Filgrastim therapy: a bone of contention

Every therapy comes with a cost, both fiscal and physical. Hirbe and colleagues report in this issue of Blood that granulocyte colony-stimulating factor (filgrastim) can promote tumor metastases by enhancing osteoclast function.

Since its approval in 1992 for use of chemotherapy-induced myelosuppression, filgrastim has become widely used, with a worldwide market of $3.5 billion. Filgrastim is effective in shortening the length of profound neutropenia in a diverse population of patients being treated with increasingly more myelosuppressive regimens, mobilizing peripheral blood stem cells for autotransplantation or allotransplantation, and protecting children with severe chronic neutropenia. Concerns about the long-term safety of filgrastim have been raised regarding the last group. Children with severe chronic neutropenia are treated to boost their neutrophil counts to a level protective against opportunistic infections. Whereas once these children died from life-threatening infection, they now lead a normal life, albeit one punctuated with near daily subcutaneous injections of filgrastim. Reports of an increasing incidence of myelodysplasia or acute myeloid leukemia in children and adolescents with severe chronic neutropenia have raised suspicions of a putative role for filgrastim in enhancing or accelerating leukemogenesis.^1,2  In addition, osteoporosis/osteopenia, as defined by abnormal bone densities, was found in half of studied patients.³  Some of the children have benefited from bisphosphonate therapy.⁴ 

For patients with myeloid malignancies, the use of filgrastim has been a bone of contention. First identified as an inducer of myeloid leukemia differentiation,⁵  granulocyte colony-stimulating factor has been used to ameliorate patients with acute myeloid leukemia undergoing time-intensive induction chemotherapy. Spirited debates arose in myeloid leukemia protocol committees over filgrastim's growth stimulation of acute myeloid leukemia blasts, many of which express the granulocyte colony-stimulating factor receptor. Fortunately, those who were treated with filgrastim to reduce adverse effects of chemotherapy had remission and overall survival rates that were superior to those without treatment.⁶  Filgrastim has been used in an adult cohort to drive blasts into cell cycle for enhanced cytarabine cytotoxicity. Overall survival was not different between the groups.⁷  Lack of adverse outcome was also observed in patients with myelodysplastic syndromes.⁸ 

Many more patients with nonmyeloid cancers today receive filgrastim, but is this practice safe? Breast, colorectal, prostate, and lung cancers frequently metastasize to the bone, causing severe morbidity. Injecting a melanoma and a breast cancer line directly into the bone, Hirbe and colleagues observed greater tumor growth through increased osteoclast and decreased osteoblast activities. Several molecules, including PU.1, RANKL, and M-CSF, directly regulate osteoclastogenesis.⁹  Since the authors found G-CSF receptors on both osteoclasts and precursor cells, suggesting a direct role for filgrastim (see figure).
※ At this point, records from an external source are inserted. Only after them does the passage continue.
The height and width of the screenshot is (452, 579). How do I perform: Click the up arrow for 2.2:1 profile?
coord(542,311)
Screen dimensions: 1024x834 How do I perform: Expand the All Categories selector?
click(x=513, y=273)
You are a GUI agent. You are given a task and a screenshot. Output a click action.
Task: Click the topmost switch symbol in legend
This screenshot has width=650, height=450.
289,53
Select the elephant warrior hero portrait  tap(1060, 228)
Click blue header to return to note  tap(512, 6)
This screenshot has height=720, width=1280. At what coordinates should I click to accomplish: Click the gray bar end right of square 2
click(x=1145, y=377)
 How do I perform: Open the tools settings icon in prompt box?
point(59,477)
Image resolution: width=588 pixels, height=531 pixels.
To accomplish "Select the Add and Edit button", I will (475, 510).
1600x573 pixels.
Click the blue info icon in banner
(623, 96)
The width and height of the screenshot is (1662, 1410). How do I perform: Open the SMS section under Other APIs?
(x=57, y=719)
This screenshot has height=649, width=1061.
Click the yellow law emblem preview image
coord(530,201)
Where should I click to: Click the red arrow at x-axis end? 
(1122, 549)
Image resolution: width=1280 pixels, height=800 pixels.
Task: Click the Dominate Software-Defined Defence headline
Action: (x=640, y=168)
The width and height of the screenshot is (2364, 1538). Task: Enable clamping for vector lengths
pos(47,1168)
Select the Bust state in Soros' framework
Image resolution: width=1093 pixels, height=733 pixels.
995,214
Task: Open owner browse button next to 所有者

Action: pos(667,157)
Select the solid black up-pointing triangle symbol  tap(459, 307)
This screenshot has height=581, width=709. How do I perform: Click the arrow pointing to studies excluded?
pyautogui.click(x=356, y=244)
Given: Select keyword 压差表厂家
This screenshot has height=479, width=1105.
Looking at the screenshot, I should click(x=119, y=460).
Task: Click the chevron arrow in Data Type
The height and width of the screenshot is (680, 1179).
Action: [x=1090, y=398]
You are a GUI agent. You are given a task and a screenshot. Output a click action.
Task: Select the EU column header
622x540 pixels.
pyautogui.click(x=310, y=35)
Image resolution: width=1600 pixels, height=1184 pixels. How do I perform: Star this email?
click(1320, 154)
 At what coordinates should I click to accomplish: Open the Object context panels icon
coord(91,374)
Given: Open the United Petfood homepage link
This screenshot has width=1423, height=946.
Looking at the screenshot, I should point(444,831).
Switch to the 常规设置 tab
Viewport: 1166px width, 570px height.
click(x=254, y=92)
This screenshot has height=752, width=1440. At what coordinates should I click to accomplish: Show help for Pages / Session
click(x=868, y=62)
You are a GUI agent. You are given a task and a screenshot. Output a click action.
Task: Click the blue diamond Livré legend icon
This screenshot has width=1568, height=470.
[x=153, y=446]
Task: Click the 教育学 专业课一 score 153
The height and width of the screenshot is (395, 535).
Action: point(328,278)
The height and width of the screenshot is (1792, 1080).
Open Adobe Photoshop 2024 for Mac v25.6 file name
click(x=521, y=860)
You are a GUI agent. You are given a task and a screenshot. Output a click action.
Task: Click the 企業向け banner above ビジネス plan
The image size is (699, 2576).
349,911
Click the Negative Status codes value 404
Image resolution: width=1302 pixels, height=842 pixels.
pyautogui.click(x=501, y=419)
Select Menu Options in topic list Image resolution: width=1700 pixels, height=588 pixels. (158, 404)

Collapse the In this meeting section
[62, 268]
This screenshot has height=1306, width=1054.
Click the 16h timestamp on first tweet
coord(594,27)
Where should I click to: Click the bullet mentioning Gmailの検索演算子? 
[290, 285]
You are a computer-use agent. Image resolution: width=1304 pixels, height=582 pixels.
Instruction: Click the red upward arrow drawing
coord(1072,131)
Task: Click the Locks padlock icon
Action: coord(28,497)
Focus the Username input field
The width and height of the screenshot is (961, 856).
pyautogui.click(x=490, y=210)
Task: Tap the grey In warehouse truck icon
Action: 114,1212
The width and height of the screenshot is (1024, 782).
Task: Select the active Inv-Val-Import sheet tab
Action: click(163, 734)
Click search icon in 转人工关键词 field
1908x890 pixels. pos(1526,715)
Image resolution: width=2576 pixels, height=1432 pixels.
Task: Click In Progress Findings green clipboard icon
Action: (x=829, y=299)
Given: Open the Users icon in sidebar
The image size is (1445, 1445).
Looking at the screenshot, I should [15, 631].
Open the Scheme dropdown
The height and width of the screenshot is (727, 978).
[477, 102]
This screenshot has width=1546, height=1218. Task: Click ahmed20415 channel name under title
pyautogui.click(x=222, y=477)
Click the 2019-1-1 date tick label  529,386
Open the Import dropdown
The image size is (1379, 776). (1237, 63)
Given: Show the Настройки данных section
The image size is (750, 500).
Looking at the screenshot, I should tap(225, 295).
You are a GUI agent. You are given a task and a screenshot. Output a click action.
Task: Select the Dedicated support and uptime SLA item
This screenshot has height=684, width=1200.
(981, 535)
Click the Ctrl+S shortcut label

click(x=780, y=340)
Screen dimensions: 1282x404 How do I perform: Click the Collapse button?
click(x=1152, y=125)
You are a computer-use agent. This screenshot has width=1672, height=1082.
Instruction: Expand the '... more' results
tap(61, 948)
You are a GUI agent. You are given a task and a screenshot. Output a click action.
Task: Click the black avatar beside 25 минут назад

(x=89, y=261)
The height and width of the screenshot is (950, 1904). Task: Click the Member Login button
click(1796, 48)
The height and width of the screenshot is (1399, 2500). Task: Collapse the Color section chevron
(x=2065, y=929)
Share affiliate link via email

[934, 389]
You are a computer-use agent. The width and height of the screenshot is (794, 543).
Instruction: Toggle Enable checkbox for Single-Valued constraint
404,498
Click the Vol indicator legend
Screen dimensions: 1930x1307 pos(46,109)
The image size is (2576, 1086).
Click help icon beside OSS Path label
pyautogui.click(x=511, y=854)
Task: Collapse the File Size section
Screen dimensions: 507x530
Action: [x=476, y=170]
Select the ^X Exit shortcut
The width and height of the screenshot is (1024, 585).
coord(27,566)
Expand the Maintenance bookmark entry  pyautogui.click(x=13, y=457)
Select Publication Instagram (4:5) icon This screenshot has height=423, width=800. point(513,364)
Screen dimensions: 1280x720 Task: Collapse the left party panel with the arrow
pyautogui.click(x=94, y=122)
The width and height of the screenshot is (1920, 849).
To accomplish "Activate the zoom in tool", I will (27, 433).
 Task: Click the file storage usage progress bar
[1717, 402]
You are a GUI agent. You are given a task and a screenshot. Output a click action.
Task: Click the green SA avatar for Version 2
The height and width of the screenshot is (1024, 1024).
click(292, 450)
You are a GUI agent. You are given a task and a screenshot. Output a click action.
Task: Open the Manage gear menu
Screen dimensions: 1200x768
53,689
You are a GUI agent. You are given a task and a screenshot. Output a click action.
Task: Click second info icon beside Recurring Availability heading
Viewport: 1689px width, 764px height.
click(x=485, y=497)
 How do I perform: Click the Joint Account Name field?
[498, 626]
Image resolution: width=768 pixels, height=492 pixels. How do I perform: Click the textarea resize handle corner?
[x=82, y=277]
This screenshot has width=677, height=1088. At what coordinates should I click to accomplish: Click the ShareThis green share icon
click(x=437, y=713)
Mouse models that have been developed to study metastases have been useful, but in the end, highly passaged cell lines of a particular type in a genetically defined mouse strain cannot mimic the complexity of human cancer. Nonetheless, this study underscores the dynamic relationship between tumor graft and microenvironment, which can be modified by cytokine therapy. Better therapeutic results may arise from greater understanding of the “seed and soil” of cancer metastases. Many factors likely contribute to the declining deaths due to cancer. Filgrastim treatment has become an important part of supportive care that allows patients to tolerate intensive chemotherapy. Investigation into possible secondary effects of this treatment has important clinical implications. To date, increased metastases have not been observed in the clinic.